_REQUIREMENTS_
1) Answer these questions using the passage on Ni-rich battery cathodes:
(a) What two problems with applying Ni-rich materials does the passage name?
(b) What capacity retention did the Al³⁺-doped NCM811 cathode materials show, and under what conditions?
(c) At what high cut-off voltage does the NCM–0.2Al single crystal cathode material show excellent cycling ability?
2) Duplicate the part of the passage on Ni-rich battery cathodes that opens with the words containing "Based on the" and closes with "the charging process.".

┌─ SOURCE DOCUMENT

Lithium ion batteries (LIBs), widely used in portable electronic devices and electric vehicles (EVs), have been regarded as the most promising energy storage devices.^1–4 The Ni-rich LiNi_1−x−yCo_xMn_yO₂ cathode materials have attracted significant attention due to their satisfactory electrochemical properties. However, the application of Ni-rich materials still has many problems, such as cation disordering and structural degradation, which are an intriguing field for the exploration of excellent LIBs.^5–9

According to the reported articles, the strategy of element doping has been widely used to enhance the reversible capacity of cathode materials at high voltage.¹⁰ Abundant cations doping (Al,¹¹ W,¹² V,¹³ Mg,¹⁴ Zr,¹⁵ Nb¹⁶) and anion modification (F,¹⁷ N¹⁸) have been examined by most of researchers all over the world over the past few years. Li et al.¹¹ prepared homogeneously Al-doped NCM811 via using a co-precipitation method. The introduction of Al-ion increases the ratio of Ni³⁺ and restrains the cation mixing. Compared with the unmodified samples, the Al³⁺-doped NCM811 cathode materials showed an excellent cycling and rate performance with a capacity retention of 70% at 10C after 1000 cycles. Shang et al.¹² reported a NCM811 cathode material with excellent capability via W-doping, its capacity retention of 92.1% at 1C after 100 cycles under 2.8–4.5 V, which could be attributed to the suppression of structure collapse upon cycling and discharge voltage decline by W-doping. However, the homogeneity of the element doping for Ni-rich materials remains a key area to explore for extraordinary cycling stability.^19,20

Based on the comprehensive consideration of the above reasons, in this work, a simple co-precipitation method has been designed to synthesize Al-doped precursor with small particle size, and subsequently the Al-doped LiNi_0.7Co_0.1Mn_0.2O₂ (NCM–0.2Al) single crystal is obtained by using a solid-state method. In addition, the doping in the precursor is beneficial to reduce the energy potential, resulting in more uniform element distribution and less disadvantages of bonding during the later calcination process. Notably, the NCM–0.2Al single crystal cathode material exhibits excellent cycling ability at high cut-off voltage of 4.4 V, owing to the designed geometry of the single crystal and the Al-doping, which can suppress the mixing effect and alleviate the structure collapse of the material during the charging process.

└─
┌─ LISTED RECORDS

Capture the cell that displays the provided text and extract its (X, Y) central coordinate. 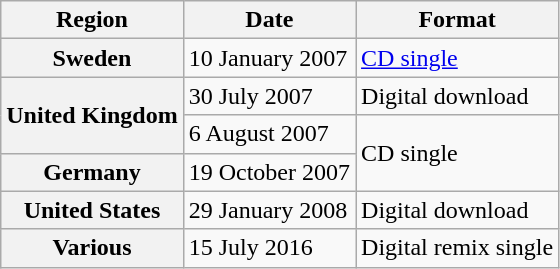
10 January 2007 (269, 58)
19 October 2007 (269, 172)
6 August 2007 (269, 134)
Various (92, 248)
United States (92, 210)
United Kingdom (92, 115)
Date (269, 20)
29 January 2008 (269, 210)
Digital remix single (458, 248)
Format (458, 20)
30 July 2007 (269, 96)
15 July 2016 (269, 248)
Region (92, 20)
Germany (92, 172)
Sweden (92, 58)
For the text-containing cell, return its midpoint in [x, y] coordinate format. 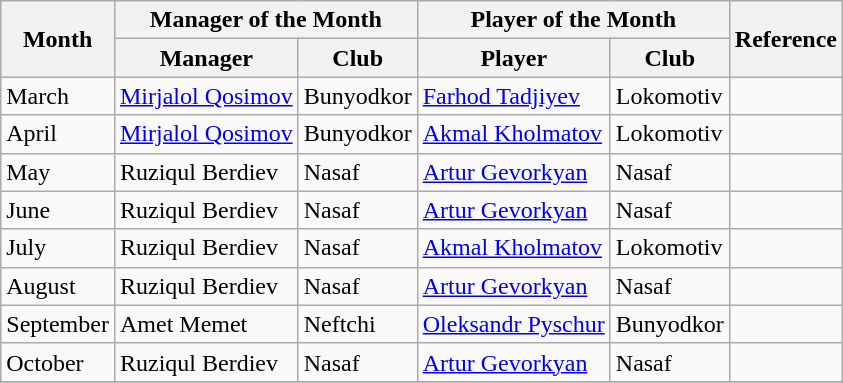
August [58, 286]
March [58, 96]
Amet Memet [206, 324]
June [58, 210]
Oleksandr Pyschur [514, 324]
Neftchi [358, 324]
May [58, 172]
April [58, 134]
Player of the Month [573, 20]
September [58, 324]
Manager [206, 58]
Month [58, 39]
October [58, 362]
Reference [786, 39]
Farhod Tadjiyev [514, 96]
Player [514, 58]
July [58, 248]
Manager of the Month [266, 20]
Pinpoint the cell where the given text exists, returning its [X, Y] midpoint coordinate. 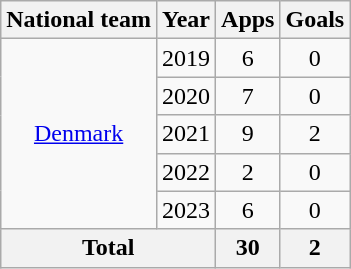
National team [79, 20]
9 [248, 134]
30 [248, 248]
Goals [315, 20]
Apps [248, 20]
2022 [186, 172]
Year [186, 20]
2019 [186, 58]
7 [248, 96]
2021 [186, 134]
Denmark [79, 134]
2023 [186, 210]
Total [108, 248]
2020 [186, 96]
Scan for the cell matching the given text and deliver its (X, Y) coordinate at center. 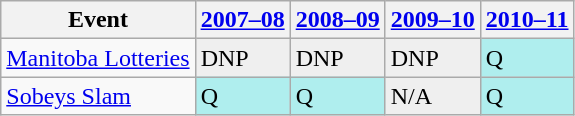
N/A (432, 96)
2007–08 (242, 20)
2010–11 (527, 20)
Sobeys Slam (98, 96)
2009–10 (432, 20)
Event (98, 20)
Manitoba Lotteries (98, 58)
2008–09 (338, 20)
For the text-containing cell, return its midpoint in (X, Y) coordinate format. 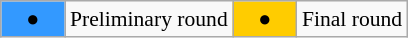
Preliminary round (149, 19)
Final round (352, 19)
Identify which cell holds the provided text, then report its (X, Y) central coordinate. 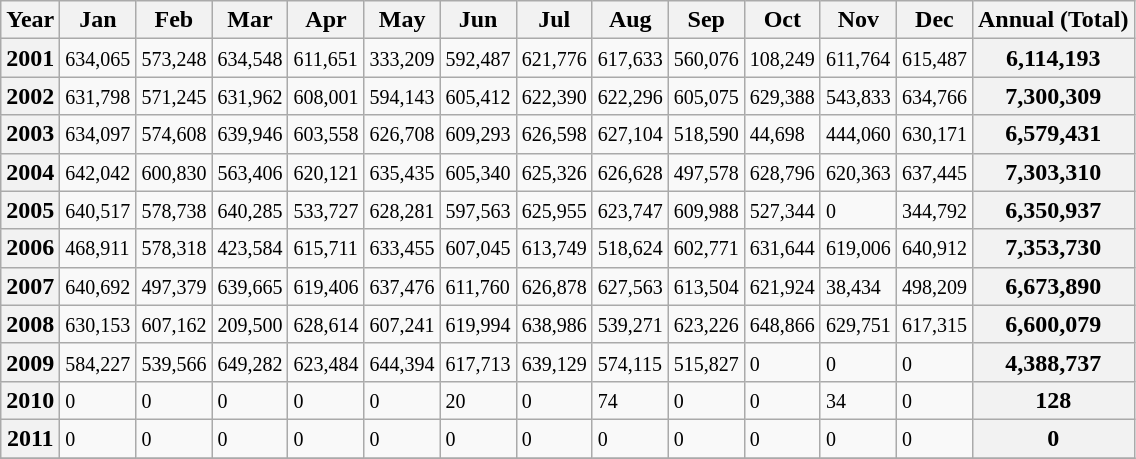
497,578 (706, 172)
573,248 (174, 58)
578,738 (174, 210)
626,598 (554, 134)
634,548 (250, 58)
2002 (30, 96)
634,065 (98, 58)
602,771 (706, 248)
6,114,193 (1053, 58)
631,798 (98, 96)
627,104 (630, 134)
639,665 (250, 286)
74 (630, 400)
628,281 (402, 210)
603,558 (326, 134)
7,353,730 (1053, 248)
560,076 (706, 58)
630,153 (98, 324)
611,764 (858, 58)
444,060 (858, 134)
631,962 (250, 96)
619,406 (326, 286)
613,504 (706, 286)
Mar (250, 20)
611,651 (326, 58)
543,833 (858, 96)
6,673,890 (1053, 286)
607,241 (402, 324)
617,315 (934, 324)
Apr (326, 20)
333,209 (402, 58)
Sep (706, 20)
634,097 (98, 134)
639,946 (250, 134)
423,584 (250, 248)
Annual (Total) (1053, 20)
627,563 (630, 286)
611,760 (478, 286)
515,827 (706, 362)
592,487 (478, 58)
623,484 (326, 362)
6,579,431 (1053, 134)
631,644 (782, 248)
497,379 (174, 286)
Feb (174, 20)
640,692 (98, 286)
640,517 (98, 210)
622,390 (554, 96)
626,628 (630, 172)
574,115 (630, 362)
2001 (30, 58)
621,924 (782, 286)
625,326 (554, 172)
613,749 (554, 248)
637,476 (402, 286)
6,600,079 (1053, 324)
2011 (30, 438)
649,282 (250, 362)
34 (858, 400)
Aug (630, 20)
Jan (98, 20)
578,318 (174, 248)
628,796 (782, 172)
2008 (30, 324)
574,608 (174, 134)
608,001 (326, 96)
638,986 (554, 324)
May (402, 20)
622,296 (630, 96)
539,271 (630, 324)
648,866 (782, 324)
Year (30, 20)
609,293 (478, 134)
620,363 (858, 172)
597,563 (478, 210)
637,445 (934, 172)
619,994 (478, 324)
630,171 (934, 134)
344,792 (934, 210)
108,249 (782, 58)
2007 (30, 286)
38,434 (858, 286)
623,226 (706, 324)
644,394 (402, 362)
2009 (30, 362)
629,751 (858, 324)
Jun (478, 20)
518,590 (706, 134)
605,412 (478, 96)
607,162 (174, 324)
527,344 (782, 210)
639,129 (554, 362)
605,075 (706, 96)
615,711 (326, 248)
626,878 (554, 286)
584,227 (98, 362)
626,708 (402, 134)
600,830 (174, 172)
634,766 (934, 96)
635,435 (402, 172)
128 (1053, 400)
209,500 (250, 324)
44,698 (782, 134)
607,045 (478, 248)
539,566 (174, 362)
623,747 (630, 210)
468,911 (98, 248)
633,455 (402, 248)
Nov (858, 20)
617,633 (630, 58)
621,776 (554, 58)
615,487 (934, 58)
609,988 (706, 210)
563,406 (250, 172)
642,042 (98, 172)
629,388 (782, 96)
640,912 (934, 248)
Dec (934, 20)
620,121 (326, 172)
Oct (782, 20)
7,303,310 (1053, 172)
640,285 (250, 210)
533,727 (326, 210)
571,245 (174, 96)
625,955 (554, 210)
518,624 (630, 248)
Jul (554, 20)
2004 (30, 172)
2006 (30, 248)
617,713 (478, 362)
605,340 (478, 172)
594,143 (402, 96)
2010 (30, 400)
7,300,309 (1053, 96)
619,006 (858, 248)
4,388,737 (1053, 362)
2005 (30, 210)
498,209 (934, 286)
20 (478, 400)
2003 (30, 134)
6,350,937 (1053, 210)
628,614 (326, 324)
Search for the cell housing the specified text and yield its [x, y] center coordinate. 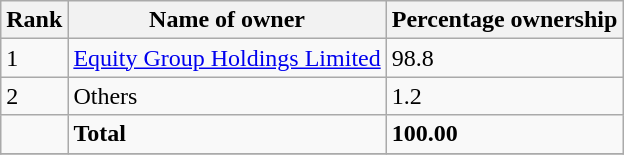
1 [34, 58]
Total [227, 134]
2 [34, 96]
100.00 [504, 134]
1.2 [504, 96]
Equity Group Holdings Limited [227, 58]
Name of owner [227, 20]
Rank [34, 20]
Others [227, 96]
Percentage ownership [504, 20]
98.8 [504, 58]
Provide the [x, y] coordinate of the cell's center where the given text is located.  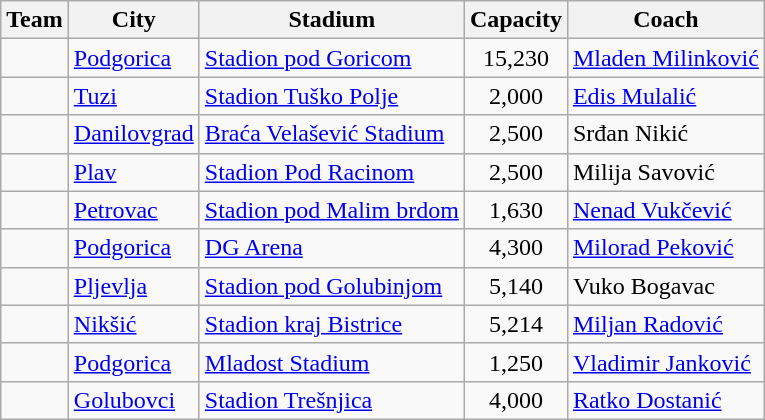
Capacity [516, 20]
Stadion pod Malim brdom [332, 210]
DG Arena [332, 248]
Milija Savović [666, 172]
Coach [666, 20]
Vuko Bogavac [666, 286]
Stadion pod Goricom [332, 58]
Petrovac [134, 210]
Mladost Stadium [332, 362]
Stadion Tuško Polje [332, 96]
Plav [134, 172]
Ratko Dostanić [666, 400]
Golubovci [134, 400]
5,214 [516, 324]
2,000 [516, 96]
Braća Velašević Stadium [332, 134]
Miljan Radović [666, 324]
Stadion Pod Racinom [332, 172]
Stadium [332, 20]
City [134, 20]
Milorad Peković [666, 248]
Stadion kraj Bistrice [332, 324]
4,000 [516, 400]
Mladen Milinković [666, 58]
Vladimir Janković [666, 362]
1,630 [516, 210]
Danilovgrad [134, 134]
15,230 [516, 58]
Srđan Nikić [666, 134]
4,300 [516, 248]
Edis Mulalić [666, 96]
5,140 [516, 286]
Nenad Vukčević [666, 210]
Pljevlja [134, 286]
Team [35, 20]
Stadion Trešnjica [332, 400]
1,250 [516, 362]
Tuzi [134, 96]
Stadion pod Golubinjom [332, 286]
Nikšić [134, 324]
For the text-containing cell, return its midpoint in (X, Y) coordinate format. 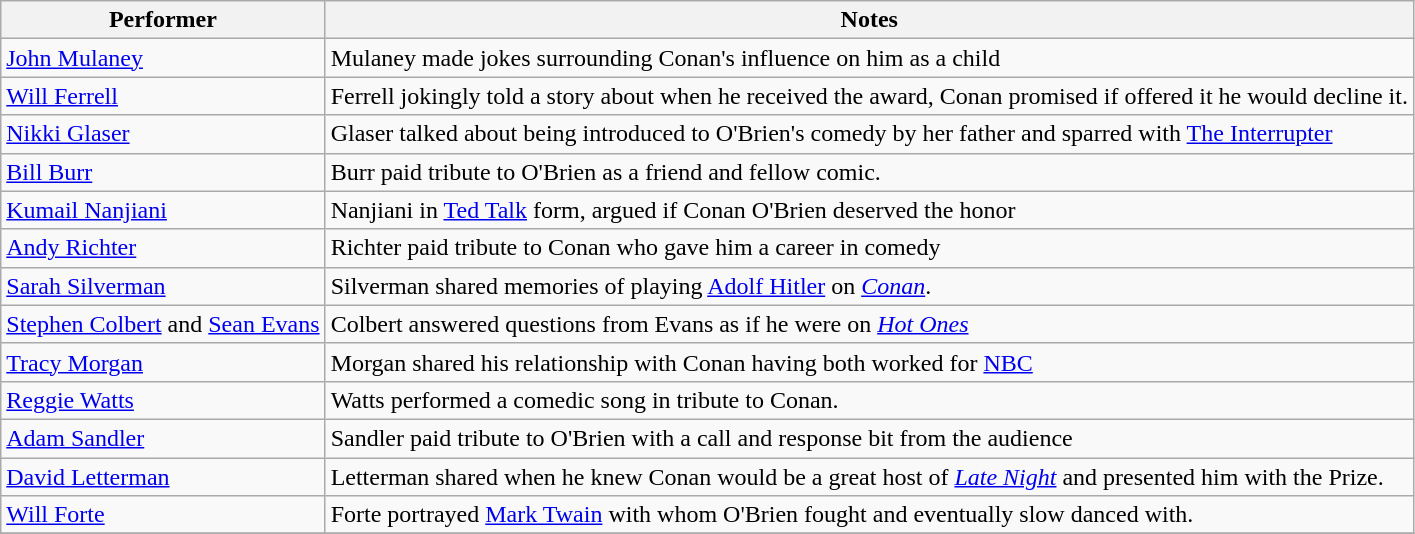
Silverman shared memories of playing Adolf Hitler on Conan. (869, 286)
Stephen Colbert and Sean Evans (163, 324)
Performer (163, 20)
Andy Richter (163, 248)
Nanjiani in Ted Talk form, argued if Conan O'Brien deserved the honor (869, 210)
Nikki Glaser (163, 134)
Colbert answered questions from Evans as if he were on Hot Ones (869, 324)
David Letterman (163, 477)
Morgan shared his relationship with Conan having both worked for NBC (869, 362)
Adam Sandler (163, 438)
Bill Burr (163, 172)
Tracy Morgan (163, 362)
Sarah Silverman (163, 286)
Mulaney made jokes surrounding Conan's influence on him as a child (869, 58)
Letterman shared when he knew Conan would be a great host of Late Night and presented him with the Prize. (869, 477)
Glaser talked about being introduced to O'Brien's comedy by her father and sparred with The Interrupter (869, 134)
Will Forte (163, 515)
Forte portrayed Mark Twain with whom O'Brien fought and eventually slow danced with. (869, 515)
Kumail Nanjiani (163, 210)
Burr paid tribute to O'Brien as a friend and fellow comic. (869, 172)
Ferrell jokingly told a story about when he received the award, Conan promised if offered it he would decline it. (869, 96)
John Mulaney (163, 58)
Will Ferrell (163, 96)
Watts performed a comedic song in tribute to Conan. (869, 400)
Notes (869, 20)
Richter paid tribute to Conan who gave him a career in comedy (869, 248)
Sandler paid tribute to O'Brien with a call and response bit from the audience (869, 438)
Reggie Watts (163, 400)
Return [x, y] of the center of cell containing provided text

└─

_ANSWERS TO EACH TASK_
1)
(a) Cation disordering and structural degradation.
(b) A capacity retention of 70% at 10C after 1000 cycles.
(c) 4.4 V.

2)
Based on the comprehensive consideration of the above reasons, in this work, a simple co-precipitation method has been designed to synthesize Al-doped precursor with small particle size, and subsequently the Al-doped LiNi_0.7Co_0.1Mn_0.2O₂ (NCM–0.2Al) single crystal is obtained by using a solid-state method. In addition, the doping in the precursor is beneficial to reduce the energy potential, resulting in more uniform element distribution and less disadvantages of bonding during the later calcination process. Notably, the NCM–0.2Al single crystal cathode material exhibits excellent cycling ability at high cut-off voltage of 4.4 V, owing to the designed geometry of the single crystal and the Al-doping, which can suppress the mixing effect and alleviate the structure collapse of the material during the charging process.